Plaintiffs also make the creative argument that, although the Trustee has a claim for restitution against the general partners for return of the amount of excess incentive fees, Plaintiffs' claim against PwC to recoup the same management fees is direct because it seeks compensatory damages for PwC's negligent failure to detect the General Partner's unauthorized taking of excess fees. (Richard Stone Letter dated May 10, 2004 at pg. 28). This is a meaningless distinction. As Plaintiffs recognize, the right to assert the claim depends upon who suffered the injury, the individual partners or the partnership. (Hirsch, 72 F3d at 1091). The sufferer does not change merely because the theory of damages changes. As stated earlier, it is the Partnership that suffered the injury from paying excessive management fees.

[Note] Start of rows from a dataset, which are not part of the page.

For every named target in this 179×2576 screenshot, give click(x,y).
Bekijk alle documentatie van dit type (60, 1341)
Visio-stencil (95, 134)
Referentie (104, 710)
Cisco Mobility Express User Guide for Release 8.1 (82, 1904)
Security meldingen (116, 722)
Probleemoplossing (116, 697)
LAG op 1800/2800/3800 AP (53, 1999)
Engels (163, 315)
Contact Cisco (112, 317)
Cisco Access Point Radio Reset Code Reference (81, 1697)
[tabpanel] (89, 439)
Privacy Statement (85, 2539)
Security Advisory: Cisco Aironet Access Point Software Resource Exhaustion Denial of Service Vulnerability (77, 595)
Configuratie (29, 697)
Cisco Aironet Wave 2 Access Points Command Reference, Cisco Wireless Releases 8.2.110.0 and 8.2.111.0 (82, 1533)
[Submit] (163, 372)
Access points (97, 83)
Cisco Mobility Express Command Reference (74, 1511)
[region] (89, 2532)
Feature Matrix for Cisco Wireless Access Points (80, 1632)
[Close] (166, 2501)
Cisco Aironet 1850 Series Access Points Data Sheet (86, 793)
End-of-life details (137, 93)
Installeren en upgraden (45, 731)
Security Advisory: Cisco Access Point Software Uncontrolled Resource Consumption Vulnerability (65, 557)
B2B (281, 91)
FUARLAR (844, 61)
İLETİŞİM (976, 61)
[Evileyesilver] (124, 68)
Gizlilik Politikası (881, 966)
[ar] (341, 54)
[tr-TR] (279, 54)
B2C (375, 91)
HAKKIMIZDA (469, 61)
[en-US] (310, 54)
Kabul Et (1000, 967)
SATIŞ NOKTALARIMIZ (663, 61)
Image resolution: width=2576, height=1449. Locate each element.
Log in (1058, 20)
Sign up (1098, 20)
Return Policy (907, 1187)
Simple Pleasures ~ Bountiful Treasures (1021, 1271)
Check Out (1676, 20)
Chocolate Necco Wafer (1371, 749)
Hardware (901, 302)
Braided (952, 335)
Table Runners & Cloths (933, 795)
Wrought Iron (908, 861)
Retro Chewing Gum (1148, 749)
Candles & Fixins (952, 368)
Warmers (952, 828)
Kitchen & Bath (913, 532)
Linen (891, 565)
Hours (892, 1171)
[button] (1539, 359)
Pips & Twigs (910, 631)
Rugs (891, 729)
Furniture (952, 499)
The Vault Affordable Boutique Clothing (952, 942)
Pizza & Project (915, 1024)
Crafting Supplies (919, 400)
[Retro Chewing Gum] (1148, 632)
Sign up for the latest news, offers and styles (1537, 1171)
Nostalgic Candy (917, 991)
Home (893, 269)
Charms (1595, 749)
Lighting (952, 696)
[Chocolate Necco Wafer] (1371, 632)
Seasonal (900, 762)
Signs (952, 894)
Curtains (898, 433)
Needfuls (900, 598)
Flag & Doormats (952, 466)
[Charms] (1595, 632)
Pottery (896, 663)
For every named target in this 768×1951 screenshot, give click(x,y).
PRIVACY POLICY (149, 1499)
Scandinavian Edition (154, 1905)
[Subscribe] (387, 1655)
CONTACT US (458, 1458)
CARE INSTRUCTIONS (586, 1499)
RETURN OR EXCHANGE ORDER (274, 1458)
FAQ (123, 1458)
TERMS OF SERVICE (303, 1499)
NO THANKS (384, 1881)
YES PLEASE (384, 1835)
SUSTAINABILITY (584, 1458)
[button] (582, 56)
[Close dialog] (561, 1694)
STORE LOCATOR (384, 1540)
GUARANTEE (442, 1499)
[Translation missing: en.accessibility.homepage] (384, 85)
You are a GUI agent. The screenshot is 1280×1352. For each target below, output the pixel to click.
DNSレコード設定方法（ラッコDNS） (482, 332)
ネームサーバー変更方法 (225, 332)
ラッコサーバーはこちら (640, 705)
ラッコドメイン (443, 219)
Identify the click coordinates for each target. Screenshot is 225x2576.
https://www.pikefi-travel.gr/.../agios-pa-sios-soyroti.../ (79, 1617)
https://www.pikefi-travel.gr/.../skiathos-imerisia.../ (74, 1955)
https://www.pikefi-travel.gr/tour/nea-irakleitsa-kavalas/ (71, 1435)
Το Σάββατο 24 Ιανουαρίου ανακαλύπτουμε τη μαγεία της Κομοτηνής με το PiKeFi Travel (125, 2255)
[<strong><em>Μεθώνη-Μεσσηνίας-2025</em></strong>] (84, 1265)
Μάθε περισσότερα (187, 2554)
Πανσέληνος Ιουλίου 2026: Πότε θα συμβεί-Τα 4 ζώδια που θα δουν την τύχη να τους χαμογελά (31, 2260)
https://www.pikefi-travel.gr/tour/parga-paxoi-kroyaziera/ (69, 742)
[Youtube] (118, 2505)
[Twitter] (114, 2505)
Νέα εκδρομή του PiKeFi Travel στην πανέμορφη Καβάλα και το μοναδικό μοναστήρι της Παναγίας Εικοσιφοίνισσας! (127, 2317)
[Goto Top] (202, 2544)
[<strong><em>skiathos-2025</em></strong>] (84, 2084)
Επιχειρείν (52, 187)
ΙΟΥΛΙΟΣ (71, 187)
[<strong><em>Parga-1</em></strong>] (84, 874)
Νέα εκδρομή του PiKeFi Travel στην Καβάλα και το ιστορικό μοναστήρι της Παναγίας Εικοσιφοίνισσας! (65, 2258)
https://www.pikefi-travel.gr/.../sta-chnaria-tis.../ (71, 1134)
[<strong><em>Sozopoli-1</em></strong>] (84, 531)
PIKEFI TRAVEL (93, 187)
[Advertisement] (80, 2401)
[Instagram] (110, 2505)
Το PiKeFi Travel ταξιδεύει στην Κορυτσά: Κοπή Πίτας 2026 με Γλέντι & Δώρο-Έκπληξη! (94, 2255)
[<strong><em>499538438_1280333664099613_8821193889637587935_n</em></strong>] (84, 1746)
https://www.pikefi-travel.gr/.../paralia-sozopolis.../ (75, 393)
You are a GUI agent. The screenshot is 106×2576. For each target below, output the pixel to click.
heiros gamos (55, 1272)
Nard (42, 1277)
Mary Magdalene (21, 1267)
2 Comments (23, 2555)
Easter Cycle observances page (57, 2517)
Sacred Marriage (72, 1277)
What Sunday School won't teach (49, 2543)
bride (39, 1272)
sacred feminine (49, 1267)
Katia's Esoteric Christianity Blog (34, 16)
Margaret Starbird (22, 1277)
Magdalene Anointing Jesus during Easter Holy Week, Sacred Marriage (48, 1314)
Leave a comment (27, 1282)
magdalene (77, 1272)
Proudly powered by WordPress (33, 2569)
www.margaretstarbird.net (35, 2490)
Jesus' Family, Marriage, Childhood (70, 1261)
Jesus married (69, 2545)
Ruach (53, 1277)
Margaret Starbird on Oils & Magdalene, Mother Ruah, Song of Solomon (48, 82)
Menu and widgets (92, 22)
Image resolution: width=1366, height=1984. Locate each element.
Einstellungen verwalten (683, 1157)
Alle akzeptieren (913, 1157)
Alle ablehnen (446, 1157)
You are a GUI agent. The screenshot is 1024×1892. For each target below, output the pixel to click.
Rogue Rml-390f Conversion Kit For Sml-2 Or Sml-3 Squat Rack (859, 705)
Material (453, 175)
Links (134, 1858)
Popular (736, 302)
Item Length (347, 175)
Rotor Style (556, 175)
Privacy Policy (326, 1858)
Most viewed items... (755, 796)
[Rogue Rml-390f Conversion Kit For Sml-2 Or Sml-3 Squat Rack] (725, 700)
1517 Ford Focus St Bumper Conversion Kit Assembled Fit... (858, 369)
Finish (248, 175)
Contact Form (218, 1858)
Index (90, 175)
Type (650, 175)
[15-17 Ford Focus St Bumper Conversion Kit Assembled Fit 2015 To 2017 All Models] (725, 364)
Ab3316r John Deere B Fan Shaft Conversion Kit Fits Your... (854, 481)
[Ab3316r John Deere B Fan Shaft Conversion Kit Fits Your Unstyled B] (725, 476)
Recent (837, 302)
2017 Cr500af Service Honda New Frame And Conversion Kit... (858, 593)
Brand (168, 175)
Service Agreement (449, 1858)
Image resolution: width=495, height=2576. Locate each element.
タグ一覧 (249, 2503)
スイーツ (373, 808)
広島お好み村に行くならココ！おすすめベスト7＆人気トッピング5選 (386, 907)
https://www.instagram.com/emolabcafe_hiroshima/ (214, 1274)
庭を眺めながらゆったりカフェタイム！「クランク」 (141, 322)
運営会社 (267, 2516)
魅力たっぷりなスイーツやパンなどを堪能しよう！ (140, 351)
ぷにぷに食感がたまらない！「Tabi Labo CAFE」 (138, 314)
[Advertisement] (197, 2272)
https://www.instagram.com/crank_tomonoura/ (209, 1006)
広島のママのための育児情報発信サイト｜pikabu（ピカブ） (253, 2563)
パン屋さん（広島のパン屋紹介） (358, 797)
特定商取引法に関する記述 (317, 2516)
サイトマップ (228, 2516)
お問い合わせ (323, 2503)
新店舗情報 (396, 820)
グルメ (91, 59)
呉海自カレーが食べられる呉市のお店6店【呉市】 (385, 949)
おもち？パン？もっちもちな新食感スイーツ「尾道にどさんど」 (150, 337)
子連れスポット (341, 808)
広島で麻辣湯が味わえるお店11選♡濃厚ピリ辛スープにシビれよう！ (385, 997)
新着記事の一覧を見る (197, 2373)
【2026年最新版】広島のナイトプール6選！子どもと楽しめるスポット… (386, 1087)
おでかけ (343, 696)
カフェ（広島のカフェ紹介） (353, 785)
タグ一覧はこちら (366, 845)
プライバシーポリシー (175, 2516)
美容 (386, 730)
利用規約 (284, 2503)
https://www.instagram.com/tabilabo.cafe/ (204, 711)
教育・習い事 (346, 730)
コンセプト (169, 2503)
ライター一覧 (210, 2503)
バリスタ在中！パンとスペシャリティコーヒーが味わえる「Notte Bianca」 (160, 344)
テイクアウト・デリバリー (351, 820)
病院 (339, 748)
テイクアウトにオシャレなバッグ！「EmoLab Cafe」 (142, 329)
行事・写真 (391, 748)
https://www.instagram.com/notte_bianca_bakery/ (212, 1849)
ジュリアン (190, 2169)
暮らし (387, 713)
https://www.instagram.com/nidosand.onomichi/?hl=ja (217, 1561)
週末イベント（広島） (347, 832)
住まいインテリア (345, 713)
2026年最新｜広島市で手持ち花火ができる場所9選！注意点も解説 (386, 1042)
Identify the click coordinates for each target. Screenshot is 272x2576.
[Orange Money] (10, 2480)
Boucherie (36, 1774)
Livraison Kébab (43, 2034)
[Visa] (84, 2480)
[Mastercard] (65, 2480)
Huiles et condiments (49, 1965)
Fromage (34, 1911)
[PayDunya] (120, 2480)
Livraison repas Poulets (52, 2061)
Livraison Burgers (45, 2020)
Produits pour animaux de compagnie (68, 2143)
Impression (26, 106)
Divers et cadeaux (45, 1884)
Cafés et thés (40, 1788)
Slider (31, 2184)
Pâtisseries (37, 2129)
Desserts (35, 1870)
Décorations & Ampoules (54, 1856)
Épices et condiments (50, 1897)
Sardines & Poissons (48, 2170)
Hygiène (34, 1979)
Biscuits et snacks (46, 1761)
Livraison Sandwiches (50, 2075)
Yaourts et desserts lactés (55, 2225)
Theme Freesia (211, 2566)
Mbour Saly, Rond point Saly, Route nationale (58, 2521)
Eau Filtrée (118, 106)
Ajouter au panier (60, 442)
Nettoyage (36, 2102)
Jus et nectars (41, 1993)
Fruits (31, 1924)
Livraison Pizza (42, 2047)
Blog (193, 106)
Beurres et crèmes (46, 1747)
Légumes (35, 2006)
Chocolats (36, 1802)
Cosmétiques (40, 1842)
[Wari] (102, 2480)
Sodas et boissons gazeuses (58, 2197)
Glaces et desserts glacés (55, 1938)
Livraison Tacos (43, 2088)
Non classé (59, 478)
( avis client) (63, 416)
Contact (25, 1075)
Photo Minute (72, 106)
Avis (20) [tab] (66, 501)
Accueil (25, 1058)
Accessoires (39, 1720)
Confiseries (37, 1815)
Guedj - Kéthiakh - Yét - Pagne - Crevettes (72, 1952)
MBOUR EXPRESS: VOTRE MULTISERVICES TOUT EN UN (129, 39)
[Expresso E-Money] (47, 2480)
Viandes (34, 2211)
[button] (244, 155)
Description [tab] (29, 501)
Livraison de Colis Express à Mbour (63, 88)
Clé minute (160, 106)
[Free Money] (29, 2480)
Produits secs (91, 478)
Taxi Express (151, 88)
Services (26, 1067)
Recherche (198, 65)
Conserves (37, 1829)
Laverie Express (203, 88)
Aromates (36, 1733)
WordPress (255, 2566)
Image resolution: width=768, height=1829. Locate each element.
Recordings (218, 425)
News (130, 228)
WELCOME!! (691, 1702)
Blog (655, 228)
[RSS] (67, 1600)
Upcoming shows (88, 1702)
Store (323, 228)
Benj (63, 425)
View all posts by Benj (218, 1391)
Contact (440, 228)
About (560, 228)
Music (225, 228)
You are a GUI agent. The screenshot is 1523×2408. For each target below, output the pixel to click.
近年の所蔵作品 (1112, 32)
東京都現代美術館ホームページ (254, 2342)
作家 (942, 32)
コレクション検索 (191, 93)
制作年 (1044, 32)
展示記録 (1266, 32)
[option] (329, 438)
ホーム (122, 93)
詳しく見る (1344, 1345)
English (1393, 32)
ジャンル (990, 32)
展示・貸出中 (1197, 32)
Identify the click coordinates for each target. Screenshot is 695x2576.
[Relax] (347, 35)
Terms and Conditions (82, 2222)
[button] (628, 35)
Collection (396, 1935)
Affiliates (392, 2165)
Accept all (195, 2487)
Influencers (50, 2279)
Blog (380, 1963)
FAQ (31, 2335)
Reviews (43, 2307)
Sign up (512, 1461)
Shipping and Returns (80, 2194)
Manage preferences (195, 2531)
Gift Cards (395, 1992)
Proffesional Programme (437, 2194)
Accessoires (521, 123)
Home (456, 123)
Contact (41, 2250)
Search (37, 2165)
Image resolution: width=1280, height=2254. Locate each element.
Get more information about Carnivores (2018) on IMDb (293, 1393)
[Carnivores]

Finally, Plaintiffs, in their May 10, 2004 letter, argue that the rule of in pari delicto prevents the Trustee from suing PwC. This doctrine prevents a trustee from asserting a claim against a third-party where management has participated with that third-party in the wrongful acts. "Because management's misconduct is imputed to the corporation, and because a trustee stands in the shoes of the corporation, the rule bars a trustee from suing to recover for a wrong that he himself essentially took part in." (Wight v. BankAmerica Corp., 219 F3d 79, 86-87 [2d Cir 2000]; Shearson Lehman Hutton,. Inc. v. Wagoner, 944 F2d 114, 117 [2d Cir. 1991]).[FN1] This doctrine, sometimes known in the federal courts as the "Wagoner rule" derives from presumptions in agency law that presumes an agent communicates with and acts for his or her principal and that the principal has control over the agent. (See In re CBI Holding Co, 311 B.R. [*4]350, 367 [SDNY 2004]) It is undisputed that at least Strafaci committed acts of fraud that PwC failed to discover. If Strafaci's knowledge and possibly that of other members of management can be imputed to the Partnership, then the Trustee lacks standing to sue PwC for failure to discover that fraud, unless there is some other reason not to impute.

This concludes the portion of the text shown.